Unit cells were collected for all nineteen synthesised derivatives, where nine have been previously synthesised and ten were found to be novel. Of the ten, six were refined successfully and five of those published in peer-reviewed journals. All derivatives were screened against mycobacteria of choice and only a few were found to have inhibitory effects against some of the mycobacteria with some noteworthy concentrations varying between 0.25 μg/mL and 11.36 μg/mL as single compounds, and 0.09 μg/mL and 0.59μg/mL for combination drug treatments. Isoniazid was comparable against single and combination derivatives with concentrations ranging between 3.9 μg/mL and 22.73 μg/mL, and rifampicin gave competitive results at concentrations ranging between 0.16 μg/mL and 15.65 μg/mL against single and derivatives. In most cases, the derivatives were observed to cause direct apoptotic effects on mycobacterial cells at competitive percentages of between 59% and 90%, thus better than the apoptosis percentage induced by isoniazid and rifampicin of less than 10%. Nonetheless, the related apoptosis results were in accordance with RTCA and flow cytometry results that saw most derivatives posing less toxicity against murine macrophage cells and the ability of the said cells to recover as compared to when exposed to isoniazid and rifampicin.
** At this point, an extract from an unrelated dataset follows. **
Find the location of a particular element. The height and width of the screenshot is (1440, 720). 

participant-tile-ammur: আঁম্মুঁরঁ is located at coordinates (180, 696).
The molecular modelling results also saw a few molecules and combinations possessing exceptional binding abilities with the catalase-peroxidase enzyme with no degree of displacement and good drug residence time, thus suggestive of some derivatives being effective mycobacteria inhibitors targeting the catalase-peroxidase enzyme with docking scores ranging from -4.879 kcal/mol, -5.390 kcal/mol, to -6.065 kcal/mol.